Second, take a soft washcloth, preferably cotton or microfiber, and hold it under hot water until its wet and steamy. Now wring it out and then hold the cloth on each side of your face for at least 30 seconds or until you feel the cloth starting to cool. This opens up the pores of your skin allowing the oil to penetrate deep into the layer of the skin where that nasty sebum is hiding. Now, hold the cloth under hot water once more and after wringing it out, very softly wipe your face from the top down, gently soaking up any excess oil.  Be sure to wash the cloth with soap and water to get all that oil off before using it for your next cleanse.

Lastly, if your skin is fairly dry, use a non-comedogenic moisturizer to add some moisture to your skin after the cleanse. Depending on the types of oil your using, you shouldn’t really have to add a moisturizer to your skin after the cleanse but for peace of mind, it can’t hurt to rub on a little a few minutes afterwards.

And that’s it! You’re done! I usually do this at night to take off all that dirt and oil that’s accumulated during the day. Also, sleep is when the body rests and heals, so it seems ideal to do this right before bed.

When will I see results?

I can’t speak for everyone but I saw results in two days. Not perfectly clear but much better than before. After a week, it was easy to see that my skin was much healthier and the breakouts had all but disappeared. From what I’ve read and researched, most people see results in a week’s time or less. And those that had more severe skin conditions saw results in weeks or a couple of months. What I have heard is that when people stop doing the OCM or switch to other harsh chemical cleansers, their skin relapses and begins to breakout again; so, they usually jump back on board and prep their oil rubbing fingers for more cleanses. I used to find it as sort of a chore, but now it’s a habit I’m happy to do and actually look forward to; to the point that when I wake up in the morning, I’m already telling myself that I can’t wait until bedtime just to give myself this time to treat my skin.

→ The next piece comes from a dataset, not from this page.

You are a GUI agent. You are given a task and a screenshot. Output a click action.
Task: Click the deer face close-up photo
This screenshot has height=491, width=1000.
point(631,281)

All in all, you have nothing to lose by trying this method. The only side effects I’ve been able to find include skin redness or irritation, but this seems to be very rare and is usually only if the user has an allergy to the oil being used. And plus, if there are side effects, who else is going to notice besides your fellow cat and/or dog keeping your company during the quarantine?  

The oils should cost less than $20 USD combined and it only takes 10 minutes at the most to do. It’s not an artificial substance or a man-made chemical that will irritate your skin further. Its all natural, its cheap, and it could be the answer to that clear, acne-free skin you’ve long been looking for.